Data listing
— start —

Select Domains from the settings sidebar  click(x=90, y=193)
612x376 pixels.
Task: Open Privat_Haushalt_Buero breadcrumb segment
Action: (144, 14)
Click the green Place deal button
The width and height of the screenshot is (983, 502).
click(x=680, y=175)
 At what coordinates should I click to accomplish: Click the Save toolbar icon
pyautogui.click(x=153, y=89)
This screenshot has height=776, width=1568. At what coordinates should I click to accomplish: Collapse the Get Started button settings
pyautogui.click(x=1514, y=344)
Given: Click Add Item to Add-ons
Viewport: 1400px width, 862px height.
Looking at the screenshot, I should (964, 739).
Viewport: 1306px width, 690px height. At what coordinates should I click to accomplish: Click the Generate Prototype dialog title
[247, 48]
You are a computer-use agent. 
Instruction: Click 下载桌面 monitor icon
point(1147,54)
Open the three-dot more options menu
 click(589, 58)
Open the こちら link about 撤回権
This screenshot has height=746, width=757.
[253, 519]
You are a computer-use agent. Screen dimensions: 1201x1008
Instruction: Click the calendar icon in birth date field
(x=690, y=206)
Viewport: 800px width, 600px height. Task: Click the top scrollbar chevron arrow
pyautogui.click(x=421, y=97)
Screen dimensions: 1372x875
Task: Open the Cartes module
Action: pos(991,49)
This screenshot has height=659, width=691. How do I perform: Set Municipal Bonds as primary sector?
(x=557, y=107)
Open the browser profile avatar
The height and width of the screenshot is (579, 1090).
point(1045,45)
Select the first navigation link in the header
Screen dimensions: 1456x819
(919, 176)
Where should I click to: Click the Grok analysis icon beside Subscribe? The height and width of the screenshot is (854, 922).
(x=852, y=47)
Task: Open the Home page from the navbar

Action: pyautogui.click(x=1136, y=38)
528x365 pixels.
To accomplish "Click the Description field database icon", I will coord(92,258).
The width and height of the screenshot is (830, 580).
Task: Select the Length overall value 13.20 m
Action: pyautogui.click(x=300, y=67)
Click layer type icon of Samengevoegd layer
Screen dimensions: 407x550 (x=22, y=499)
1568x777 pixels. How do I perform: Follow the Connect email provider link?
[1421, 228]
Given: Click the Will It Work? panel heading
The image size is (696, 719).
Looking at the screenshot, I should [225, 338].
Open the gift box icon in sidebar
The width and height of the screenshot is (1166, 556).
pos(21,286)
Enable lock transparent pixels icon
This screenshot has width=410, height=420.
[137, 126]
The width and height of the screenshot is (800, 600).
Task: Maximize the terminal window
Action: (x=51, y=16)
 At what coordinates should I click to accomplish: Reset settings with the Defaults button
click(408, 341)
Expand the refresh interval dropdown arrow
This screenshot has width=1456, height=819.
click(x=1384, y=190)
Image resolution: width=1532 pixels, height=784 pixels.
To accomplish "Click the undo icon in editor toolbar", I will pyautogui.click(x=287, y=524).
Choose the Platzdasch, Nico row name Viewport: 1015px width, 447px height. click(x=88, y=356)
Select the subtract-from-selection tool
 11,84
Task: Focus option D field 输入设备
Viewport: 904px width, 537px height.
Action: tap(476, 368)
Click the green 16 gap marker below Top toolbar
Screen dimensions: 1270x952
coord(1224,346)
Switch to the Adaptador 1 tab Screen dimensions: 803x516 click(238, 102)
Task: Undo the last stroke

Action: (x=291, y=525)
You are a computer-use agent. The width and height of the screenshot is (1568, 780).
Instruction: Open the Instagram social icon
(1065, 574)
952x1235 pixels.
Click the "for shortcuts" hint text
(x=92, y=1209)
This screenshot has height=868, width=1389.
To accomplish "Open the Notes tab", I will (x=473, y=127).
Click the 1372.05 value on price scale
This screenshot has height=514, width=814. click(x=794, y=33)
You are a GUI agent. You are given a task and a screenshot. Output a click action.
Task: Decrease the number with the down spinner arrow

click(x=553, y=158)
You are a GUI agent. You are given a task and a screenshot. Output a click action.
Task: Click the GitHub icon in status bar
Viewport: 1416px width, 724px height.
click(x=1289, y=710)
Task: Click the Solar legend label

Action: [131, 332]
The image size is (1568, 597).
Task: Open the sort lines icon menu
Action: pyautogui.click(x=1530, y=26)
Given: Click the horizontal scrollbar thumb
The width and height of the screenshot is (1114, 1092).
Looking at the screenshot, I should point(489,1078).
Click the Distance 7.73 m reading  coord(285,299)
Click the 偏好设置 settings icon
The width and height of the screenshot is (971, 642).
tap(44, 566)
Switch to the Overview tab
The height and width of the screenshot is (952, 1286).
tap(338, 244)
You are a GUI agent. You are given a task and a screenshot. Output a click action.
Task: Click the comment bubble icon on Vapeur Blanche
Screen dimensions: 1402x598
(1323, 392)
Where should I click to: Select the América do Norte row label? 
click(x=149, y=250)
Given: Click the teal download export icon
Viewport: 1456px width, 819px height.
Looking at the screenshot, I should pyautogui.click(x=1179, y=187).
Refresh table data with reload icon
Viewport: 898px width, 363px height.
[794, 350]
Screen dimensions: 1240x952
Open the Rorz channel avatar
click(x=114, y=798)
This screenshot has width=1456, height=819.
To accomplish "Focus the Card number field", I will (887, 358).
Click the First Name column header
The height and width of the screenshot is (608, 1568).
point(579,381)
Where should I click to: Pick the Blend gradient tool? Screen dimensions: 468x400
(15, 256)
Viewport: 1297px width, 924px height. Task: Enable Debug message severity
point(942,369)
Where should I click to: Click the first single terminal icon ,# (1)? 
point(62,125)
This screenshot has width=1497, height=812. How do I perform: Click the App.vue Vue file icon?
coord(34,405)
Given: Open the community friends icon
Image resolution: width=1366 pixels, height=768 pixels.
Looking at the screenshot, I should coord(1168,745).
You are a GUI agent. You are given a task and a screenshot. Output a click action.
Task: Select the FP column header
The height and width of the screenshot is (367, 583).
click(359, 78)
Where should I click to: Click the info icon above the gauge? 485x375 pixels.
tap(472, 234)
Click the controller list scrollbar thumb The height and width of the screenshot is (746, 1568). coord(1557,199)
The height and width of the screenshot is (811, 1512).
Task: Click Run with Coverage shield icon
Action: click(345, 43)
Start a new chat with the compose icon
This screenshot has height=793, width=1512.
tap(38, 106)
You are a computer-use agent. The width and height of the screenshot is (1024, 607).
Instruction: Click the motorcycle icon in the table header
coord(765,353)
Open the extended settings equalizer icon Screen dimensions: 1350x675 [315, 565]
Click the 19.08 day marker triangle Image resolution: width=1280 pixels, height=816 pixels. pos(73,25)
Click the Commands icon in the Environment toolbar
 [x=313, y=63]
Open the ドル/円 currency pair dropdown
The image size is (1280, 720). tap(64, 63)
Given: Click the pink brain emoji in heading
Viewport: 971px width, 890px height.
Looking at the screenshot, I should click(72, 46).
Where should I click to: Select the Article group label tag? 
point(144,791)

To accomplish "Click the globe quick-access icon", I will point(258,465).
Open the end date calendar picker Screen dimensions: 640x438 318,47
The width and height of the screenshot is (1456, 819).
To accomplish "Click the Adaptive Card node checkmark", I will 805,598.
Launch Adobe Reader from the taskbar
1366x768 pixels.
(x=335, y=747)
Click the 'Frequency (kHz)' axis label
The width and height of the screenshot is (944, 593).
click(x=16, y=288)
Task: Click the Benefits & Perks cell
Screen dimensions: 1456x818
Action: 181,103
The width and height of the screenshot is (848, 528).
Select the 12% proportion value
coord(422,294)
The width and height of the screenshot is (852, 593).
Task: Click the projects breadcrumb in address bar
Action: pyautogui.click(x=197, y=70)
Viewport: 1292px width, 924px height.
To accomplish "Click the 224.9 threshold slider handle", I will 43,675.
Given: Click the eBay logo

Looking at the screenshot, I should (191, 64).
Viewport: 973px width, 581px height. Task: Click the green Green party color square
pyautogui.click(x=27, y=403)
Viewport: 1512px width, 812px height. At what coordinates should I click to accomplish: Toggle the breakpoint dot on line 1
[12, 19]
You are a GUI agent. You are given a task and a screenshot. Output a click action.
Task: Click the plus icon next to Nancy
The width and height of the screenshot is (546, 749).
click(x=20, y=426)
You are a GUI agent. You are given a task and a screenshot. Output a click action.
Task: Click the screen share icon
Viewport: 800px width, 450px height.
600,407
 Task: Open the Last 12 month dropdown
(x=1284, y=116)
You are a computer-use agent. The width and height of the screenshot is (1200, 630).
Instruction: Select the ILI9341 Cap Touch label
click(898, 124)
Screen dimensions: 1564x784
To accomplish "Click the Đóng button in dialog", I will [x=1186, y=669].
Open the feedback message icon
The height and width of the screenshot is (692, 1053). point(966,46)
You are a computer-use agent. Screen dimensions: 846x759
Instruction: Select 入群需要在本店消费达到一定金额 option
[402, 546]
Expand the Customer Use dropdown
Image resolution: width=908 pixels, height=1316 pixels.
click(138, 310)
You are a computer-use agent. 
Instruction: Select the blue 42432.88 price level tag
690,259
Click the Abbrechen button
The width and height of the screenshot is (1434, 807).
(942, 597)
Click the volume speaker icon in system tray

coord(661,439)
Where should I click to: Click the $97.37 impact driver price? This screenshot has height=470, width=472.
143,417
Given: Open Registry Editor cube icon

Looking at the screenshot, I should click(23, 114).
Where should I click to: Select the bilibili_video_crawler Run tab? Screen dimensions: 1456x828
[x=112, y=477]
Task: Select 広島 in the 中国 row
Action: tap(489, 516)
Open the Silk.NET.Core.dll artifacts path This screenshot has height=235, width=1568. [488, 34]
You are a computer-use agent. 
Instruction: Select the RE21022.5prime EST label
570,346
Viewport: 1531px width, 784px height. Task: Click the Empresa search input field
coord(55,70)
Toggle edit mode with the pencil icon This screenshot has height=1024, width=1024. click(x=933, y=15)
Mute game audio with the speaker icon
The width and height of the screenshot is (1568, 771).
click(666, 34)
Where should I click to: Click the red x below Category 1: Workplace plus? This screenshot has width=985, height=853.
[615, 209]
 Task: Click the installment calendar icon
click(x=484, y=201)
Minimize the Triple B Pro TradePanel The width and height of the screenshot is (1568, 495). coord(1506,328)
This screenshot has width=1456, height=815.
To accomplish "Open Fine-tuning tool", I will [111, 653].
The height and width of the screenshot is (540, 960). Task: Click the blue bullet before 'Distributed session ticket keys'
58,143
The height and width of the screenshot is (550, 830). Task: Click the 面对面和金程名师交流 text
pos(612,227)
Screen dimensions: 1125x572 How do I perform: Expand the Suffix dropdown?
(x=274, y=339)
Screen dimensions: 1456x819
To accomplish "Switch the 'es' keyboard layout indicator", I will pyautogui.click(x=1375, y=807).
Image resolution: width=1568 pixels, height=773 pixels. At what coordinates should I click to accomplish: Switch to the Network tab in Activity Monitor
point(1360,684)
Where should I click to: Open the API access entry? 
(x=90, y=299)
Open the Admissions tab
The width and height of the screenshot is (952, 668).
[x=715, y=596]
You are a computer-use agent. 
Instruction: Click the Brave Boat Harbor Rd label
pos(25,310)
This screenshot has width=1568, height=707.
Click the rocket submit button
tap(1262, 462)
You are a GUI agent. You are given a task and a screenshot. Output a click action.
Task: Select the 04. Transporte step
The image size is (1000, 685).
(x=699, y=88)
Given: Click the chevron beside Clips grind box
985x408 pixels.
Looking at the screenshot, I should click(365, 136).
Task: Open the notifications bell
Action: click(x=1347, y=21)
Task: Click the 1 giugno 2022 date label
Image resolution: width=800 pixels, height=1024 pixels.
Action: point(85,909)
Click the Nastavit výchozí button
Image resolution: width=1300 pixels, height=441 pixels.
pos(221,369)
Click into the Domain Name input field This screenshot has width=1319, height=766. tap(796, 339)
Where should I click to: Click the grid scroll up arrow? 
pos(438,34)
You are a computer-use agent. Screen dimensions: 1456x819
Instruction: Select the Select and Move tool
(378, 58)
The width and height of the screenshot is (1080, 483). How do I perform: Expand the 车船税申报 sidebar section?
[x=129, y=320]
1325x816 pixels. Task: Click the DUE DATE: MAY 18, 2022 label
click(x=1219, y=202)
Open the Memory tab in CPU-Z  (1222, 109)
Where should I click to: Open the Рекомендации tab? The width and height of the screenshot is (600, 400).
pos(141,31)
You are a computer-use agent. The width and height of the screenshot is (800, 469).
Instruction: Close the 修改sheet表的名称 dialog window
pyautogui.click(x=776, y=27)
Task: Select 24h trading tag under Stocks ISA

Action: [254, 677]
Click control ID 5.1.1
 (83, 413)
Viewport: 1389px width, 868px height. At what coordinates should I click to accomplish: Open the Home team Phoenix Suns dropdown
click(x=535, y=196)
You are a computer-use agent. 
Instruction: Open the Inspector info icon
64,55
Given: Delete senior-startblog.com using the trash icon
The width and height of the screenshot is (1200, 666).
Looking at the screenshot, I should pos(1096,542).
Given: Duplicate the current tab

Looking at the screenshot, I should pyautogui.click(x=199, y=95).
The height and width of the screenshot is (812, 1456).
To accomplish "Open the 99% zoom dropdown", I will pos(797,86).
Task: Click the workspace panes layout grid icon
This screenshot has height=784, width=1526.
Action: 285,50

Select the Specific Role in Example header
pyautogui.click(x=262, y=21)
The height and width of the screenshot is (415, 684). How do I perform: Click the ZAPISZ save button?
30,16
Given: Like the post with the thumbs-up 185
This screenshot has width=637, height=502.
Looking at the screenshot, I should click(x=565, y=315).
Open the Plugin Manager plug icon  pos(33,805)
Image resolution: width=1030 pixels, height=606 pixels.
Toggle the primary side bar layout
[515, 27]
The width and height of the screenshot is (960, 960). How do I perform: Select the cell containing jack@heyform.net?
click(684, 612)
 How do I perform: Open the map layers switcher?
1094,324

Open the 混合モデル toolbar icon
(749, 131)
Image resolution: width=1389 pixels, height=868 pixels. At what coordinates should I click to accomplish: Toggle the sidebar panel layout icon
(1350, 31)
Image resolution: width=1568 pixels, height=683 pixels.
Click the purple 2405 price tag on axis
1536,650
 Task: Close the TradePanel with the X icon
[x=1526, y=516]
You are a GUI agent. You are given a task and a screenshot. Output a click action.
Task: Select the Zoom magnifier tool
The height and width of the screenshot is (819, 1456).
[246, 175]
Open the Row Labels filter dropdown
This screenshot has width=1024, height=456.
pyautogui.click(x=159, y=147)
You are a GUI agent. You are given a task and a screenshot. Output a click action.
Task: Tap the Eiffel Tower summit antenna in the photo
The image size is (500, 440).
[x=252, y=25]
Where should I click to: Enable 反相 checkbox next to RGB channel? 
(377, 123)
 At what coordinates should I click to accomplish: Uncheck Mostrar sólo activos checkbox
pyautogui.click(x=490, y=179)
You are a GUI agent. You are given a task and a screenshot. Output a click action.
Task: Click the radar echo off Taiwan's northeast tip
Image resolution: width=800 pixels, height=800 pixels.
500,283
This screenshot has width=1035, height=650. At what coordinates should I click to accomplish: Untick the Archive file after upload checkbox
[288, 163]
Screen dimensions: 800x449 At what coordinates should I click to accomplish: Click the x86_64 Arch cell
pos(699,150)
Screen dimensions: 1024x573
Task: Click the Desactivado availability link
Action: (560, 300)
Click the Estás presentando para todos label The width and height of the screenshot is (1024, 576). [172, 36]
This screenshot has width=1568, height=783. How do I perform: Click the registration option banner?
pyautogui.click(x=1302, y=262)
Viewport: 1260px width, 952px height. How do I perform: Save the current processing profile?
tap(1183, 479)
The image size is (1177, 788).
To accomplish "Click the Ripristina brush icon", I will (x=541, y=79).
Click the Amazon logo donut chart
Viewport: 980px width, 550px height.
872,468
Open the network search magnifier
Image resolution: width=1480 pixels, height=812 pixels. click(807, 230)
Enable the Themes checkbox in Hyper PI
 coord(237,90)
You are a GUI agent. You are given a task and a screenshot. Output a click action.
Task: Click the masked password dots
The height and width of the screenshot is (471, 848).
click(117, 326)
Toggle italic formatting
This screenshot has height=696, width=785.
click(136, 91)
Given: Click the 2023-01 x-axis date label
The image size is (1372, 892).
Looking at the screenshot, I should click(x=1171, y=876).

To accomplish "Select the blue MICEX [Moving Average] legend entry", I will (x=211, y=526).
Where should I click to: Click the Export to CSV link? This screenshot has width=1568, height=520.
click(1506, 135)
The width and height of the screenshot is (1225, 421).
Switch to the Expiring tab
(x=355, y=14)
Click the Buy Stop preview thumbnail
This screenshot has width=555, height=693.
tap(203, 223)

— end —

Convert the stretch of the records from the start through the line containing "pyautogui.click(x=153, y=89)" into a JSON list of strings, one string per line, with blank lines omitted.

The reply
[
  "Select Domains from the settings sidebar  click(x=90, y=193)",
  "612x376 pixels.",
  "Task: Open Privat_Haushalt_Buero breadcrumb segment",
  "Action: (144, 14)",
  "Click the green Place deal button",
  "The width and height of the screenshot is (983, 502).",
  "click(x=680, y=175)",
  " At what coordinates should I click to accomplish: Click the Save toolbar icon",
  "pyautogui.click(x=153, y=89)"
]